Etnische minderheden
Delinquent gedrag onder allochtone jongeren is hoger dan onder Nederlandse jongeren. Etniciteit heeft echter weinig verklarende waarde waar het gaat om delinquentie. Etnische groepen in onze samenleving wonen vaak in de slechtste buurten met de slechtste woningen en kennen een hoge werkloosheid. Deze lage positie op de sociaaleconomische ladder werkt weer negatief uit op de schoolcarrière van jongeren, de vriendengroep en ook de vrijetijdsbesteding. Al die factoren kunnen voorspellers zijn van delinquent gedrag: hoe kleiner de kansen op een maatschappelijk en economisch succesvolle toekomst, hoe minder ze te verliezen hebben en hoe groter de kans op een criminele carrière.

Aandachtspunten voor beleid
In lijn met de uitkomsten van het onderzoek bevat het rapport tal van aanbevelingen aan de lokale en landelijke overheid. De belangrijkste zijn:

Ervoor zorgen dat er in probleemwijken een gemengde populatie ontstaat. Dat wil zeggen: meer welvarende bewoners, minder werkloosheid, minder uitkeringsafhankelijkheid en een levendig midden- en kleinbedrijf. In zon wijk is te verwachten dat er een grotere overeenstemming komt over de gewenste normen en waarden in de buurt.

Hulpverlening bieden aan gezinnen in armoede en sociaal isolement om zowel hun levensomstandigheden als hun opvoedingsvaardigheden te verbeteren.

Extra investeren in openbare orde en veiligheid en als gemeente zorg dragen voor voldoende en kwalitatief goede sociale dienstverlening in de wijk.

Streng toezicht op leerplicht, goede voorbereiding op een succesvolle schoolcarrière door voor- en vroegschoolse educatie en investeringen in het onderwijs zelf. Het vmbo-onderwijs moet praktischer worden met meer nadruk op vakgerichtheid en handvaardigheid.

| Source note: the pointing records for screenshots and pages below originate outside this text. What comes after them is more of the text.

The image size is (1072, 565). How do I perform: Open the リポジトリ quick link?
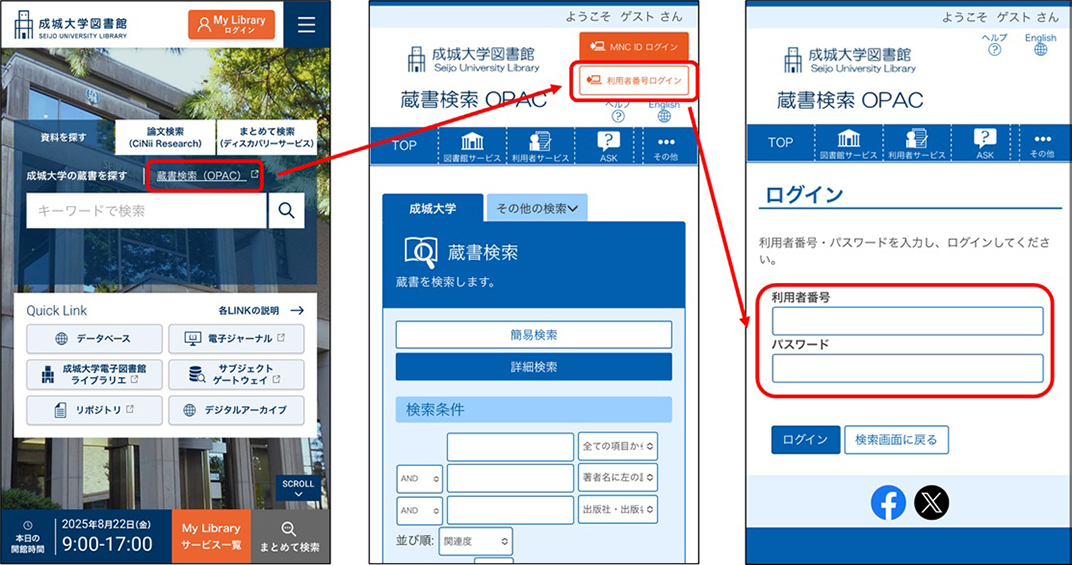pyautogui.click(x=93, y=410)
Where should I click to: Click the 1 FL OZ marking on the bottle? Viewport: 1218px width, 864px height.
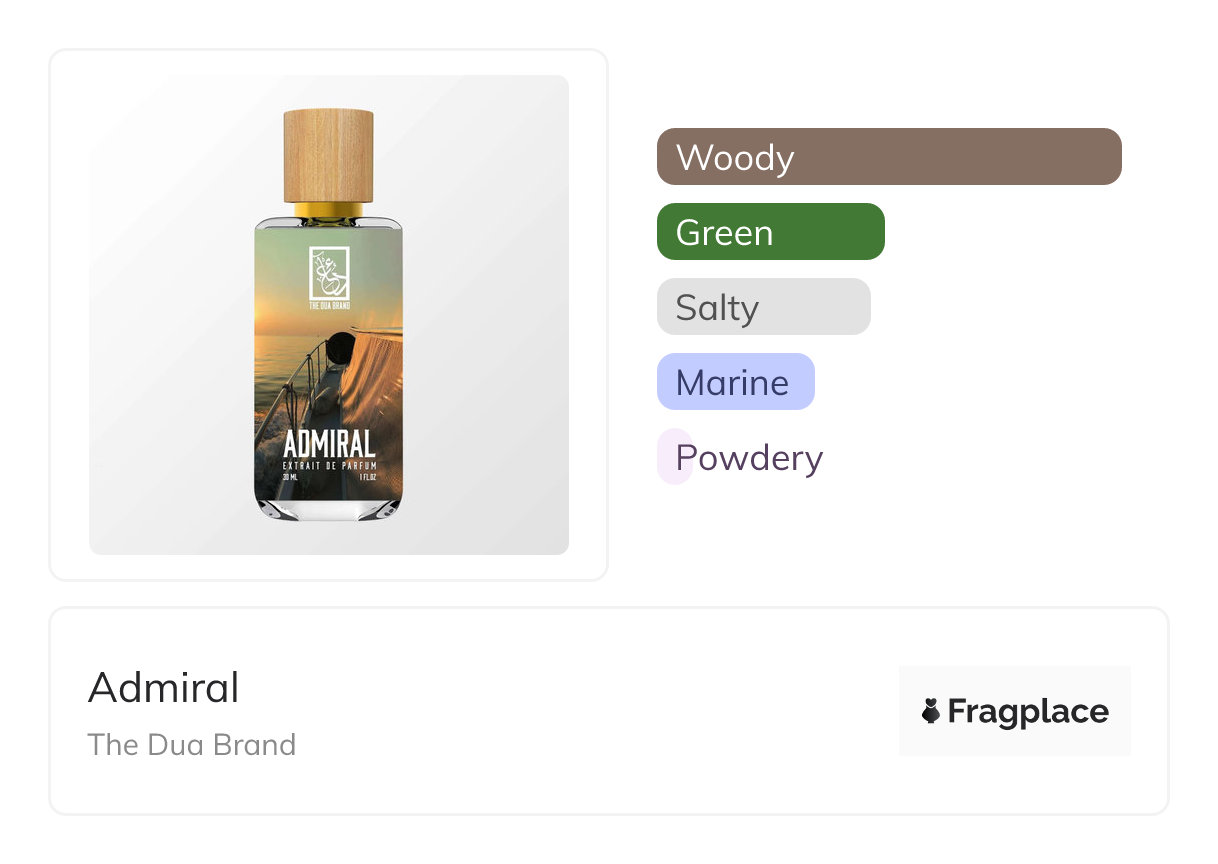tap(366, 477)
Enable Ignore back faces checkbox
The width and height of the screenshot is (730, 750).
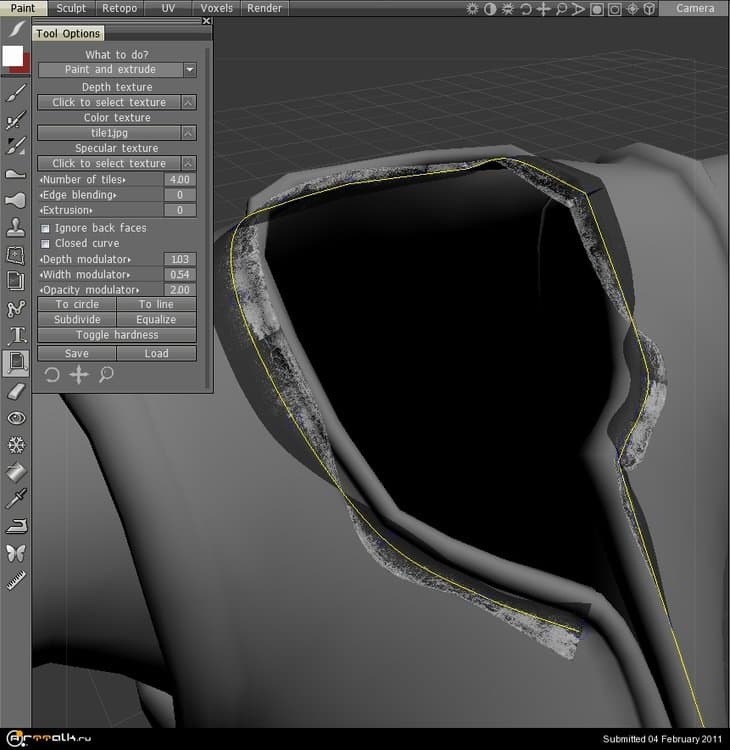pyautogui.click(x=45, y=229)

Tot slot moet het alcoholgebruik van jongeren drastisch worden teruggedrongen door het in aanvulling op al getroffen maatregelen - beperkter beschikbaar stellen van alcohol en het bieden van andere vrijetijdsalternatieven. Het duurder maken van alcohol blijkt een goede preventieve strategie volgens internationaal onderzoek.